TO DO> Find the word "computer" in the listing below. Copy every line that has it.

********************

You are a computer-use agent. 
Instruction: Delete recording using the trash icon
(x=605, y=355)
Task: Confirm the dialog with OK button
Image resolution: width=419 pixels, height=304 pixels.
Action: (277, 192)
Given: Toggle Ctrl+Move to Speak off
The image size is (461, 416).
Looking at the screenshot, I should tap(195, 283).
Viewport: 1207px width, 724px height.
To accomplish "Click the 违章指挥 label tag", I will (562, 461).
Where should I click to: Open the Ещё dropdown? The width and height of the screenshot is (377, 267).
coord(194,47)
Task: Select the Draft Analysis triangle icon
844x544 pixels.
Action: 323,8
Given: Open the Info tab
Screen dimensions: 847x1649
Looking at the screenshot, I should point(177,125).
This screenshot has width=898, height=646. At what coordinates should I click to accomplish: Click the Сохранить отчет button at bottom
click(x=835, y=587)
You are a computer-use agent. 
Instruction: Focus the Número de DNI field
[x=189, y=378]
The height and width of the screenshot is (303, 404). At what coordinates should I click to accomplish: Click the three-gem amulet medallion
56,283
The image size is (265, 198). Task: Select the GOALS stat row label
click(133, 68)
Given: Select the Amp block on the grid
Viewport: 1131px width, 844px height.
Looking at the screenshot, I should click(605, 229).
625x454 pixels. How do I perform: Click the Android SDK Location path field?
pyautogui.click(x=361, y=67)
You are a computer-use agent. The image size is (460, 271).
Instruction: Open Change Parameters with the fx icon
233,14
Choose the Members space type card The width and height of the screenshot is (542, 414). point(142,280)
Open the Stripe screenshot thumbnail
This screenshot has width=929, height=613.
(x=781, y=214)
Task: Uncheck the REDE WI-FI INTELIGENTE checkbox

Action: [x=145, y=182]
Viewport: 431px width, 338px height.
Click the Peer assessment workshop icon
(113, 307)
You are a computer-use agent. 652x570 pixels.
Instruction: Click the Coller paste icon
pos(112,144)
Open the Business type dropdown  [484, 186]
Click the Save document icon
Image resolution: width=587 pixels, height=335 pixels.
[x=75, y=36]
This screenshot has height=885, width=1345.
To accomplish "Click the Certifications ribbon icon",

********************

YOUR SOLUTION>
You are a computer-use agent. 
You are a computer-use agent. 
You are a computer-use agent. The image size is (460, 271).
You are a computer-use agent. 652x570 pixels.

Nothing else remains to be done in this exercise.